Anthropic’s eye-poppingly powerful new model, Fable, is worth testing while you still can. Built by the company behind the Claude chatbot, Fable is the publicly safe version of Mythos, the model Anthropic deemed too dangerous to release just two months ago. To make it available to the average user, Anthropic has introduced stringent guardrails designed to prevent the cutting-edge model from being used for high-risk applications.
Those who have used it describe Fable as a step change in AI capability, able to handle complicated tasks with ease. That’s one reason to adopt it—and quickly. But there’s another: In less than two weeks, it will disappear from most people’s budgets.
For now, Fable is accessible to monthly Anthropic subscribers on Pro, Max, Team, or Enterprise plans. But that’s only through June 22. After that, Anthropic is putting it solely behind API access, where users have to pay on a per-token basis. And if there’s one thing big businesses and everyday users are quickly realizing as their bank accounts are hit by ever-bigger AI bills, it’s that tokens aren’t free.
Anthropic says the limited subscriber access is due to capacity constraints. “As enough capacity comes online, we aim to make it a standard part of those [subscription] limits again,” wrote Anthropic’s head of growth, Amol Avasare, on X. “We’re sprinting as hard as we can at this,” he added. But Avasare said the company couldn’t make any promises on timing.
Increasingly, though, what looks like a temporary capacity hiccup feels more like an indication of AI’s future direction. Since the release of ChatGPT in November 2022, consumer AI has been built on a simple premise: Pay $20 or more a month, get access to the smartest machines on earth, and use them as much as the companies allow. Most users never hit their limits, while plenty of heavy users got effectively subsidized access.
But as agentic AI replaces chatbots as the newest way to interact with AI systems, the price of inference—the cost of delivering the service—has shot up. The better these systems become, the more likely people are to ask them to do longer, messier, more valuable work, even as the cost of the hardware needed to serve the models keeps rising.
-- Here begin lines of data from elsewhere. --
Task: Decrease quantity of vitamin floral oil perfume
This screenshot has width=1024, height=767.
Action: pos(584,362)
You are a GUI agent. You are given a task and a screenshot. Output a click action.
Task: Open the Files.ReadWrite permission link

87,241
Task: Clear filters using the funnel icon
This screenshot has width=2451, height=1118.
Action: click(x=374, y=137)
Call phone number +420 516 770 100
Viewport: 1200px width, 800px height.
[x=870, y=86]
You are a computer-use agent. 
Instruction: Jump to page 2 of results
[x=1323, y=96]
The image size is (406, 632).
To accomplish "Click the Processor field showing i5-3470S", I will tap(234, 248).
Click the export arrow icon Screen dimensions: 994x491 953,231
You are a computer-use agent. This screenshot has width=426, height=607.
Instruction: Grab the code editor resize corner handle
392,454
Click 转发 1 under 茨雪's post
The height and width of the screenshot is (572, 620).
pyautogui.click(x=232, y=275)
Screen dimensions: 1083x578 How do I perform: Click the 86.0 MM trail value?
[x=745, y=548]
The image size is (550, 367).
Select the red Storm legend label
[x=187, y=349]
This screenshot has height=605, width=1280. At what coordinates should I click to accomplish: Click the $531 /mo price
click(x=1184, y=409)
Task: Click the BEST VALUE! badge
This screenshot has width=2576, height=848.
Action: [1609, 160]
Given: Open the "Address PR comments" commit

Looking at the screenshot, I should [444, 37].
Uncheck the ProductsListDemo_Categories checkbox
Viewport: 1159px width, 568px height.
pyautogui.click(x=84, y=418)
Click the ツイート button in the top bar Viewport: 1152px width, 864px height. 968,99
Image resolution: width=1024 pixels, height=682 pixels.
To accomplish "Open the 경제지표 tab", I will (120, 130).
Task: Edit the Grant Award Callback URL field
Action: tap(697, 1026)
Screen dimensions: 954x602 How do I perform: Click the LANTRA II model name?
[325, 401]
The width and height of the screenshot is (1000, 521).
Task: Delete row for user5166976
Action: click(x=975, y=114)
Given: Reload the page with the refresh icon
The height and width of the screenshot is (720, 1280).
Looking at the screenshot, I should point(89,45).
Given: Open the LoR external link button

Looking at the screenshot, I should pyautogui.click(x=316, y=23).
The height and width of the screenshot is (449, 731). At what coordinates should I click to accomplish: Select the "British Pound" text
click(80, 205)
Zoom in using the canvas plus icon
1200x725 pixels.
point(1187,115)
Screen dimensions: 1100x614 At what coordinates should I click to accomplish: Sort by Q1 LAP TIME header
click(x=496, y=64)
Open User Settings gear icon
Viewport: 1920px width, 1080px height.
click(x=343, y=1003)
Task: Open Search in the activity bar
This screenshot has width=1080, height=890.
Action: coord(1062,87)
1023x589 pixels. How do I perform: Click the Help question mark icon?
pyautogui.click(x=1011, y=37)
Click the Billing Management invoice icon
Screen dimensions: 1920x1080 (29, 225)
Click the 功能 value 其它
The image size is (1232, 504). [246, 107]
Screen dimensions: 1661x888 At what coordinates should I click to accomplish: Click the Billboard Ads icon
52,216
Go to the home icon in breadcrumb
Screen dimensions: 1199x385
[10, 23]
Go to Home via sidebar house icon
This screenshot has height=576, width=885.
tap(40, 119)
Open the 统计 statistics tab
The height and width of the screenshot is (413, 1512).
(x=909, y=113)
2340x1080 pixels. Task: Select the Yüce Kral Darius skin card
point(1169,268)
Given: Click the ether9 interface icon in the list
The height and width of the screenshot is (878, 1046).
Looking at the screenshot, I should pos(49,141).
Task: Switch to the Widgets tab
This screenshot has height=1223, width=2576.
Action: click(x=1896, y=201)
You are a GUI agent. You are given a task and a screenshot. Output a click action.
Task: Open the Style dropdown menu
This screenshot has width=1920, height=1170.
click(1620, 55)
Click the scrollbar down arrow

That is why the industry is quietly moving from “all you can eat” to “eat what you can afford.” Last month, Google shifted Gemini toward compute-based limits; Microsoft’s GitHub recently cut back its usage limits; and at the end of May, OpenAI switched off its usage-limit multiplier after a monthslong trial.
All are examples of the endless AI subscription model being squeezed by the economic realities of delivering the technology. The “unlimited” frontier AI era was fun while it lasted.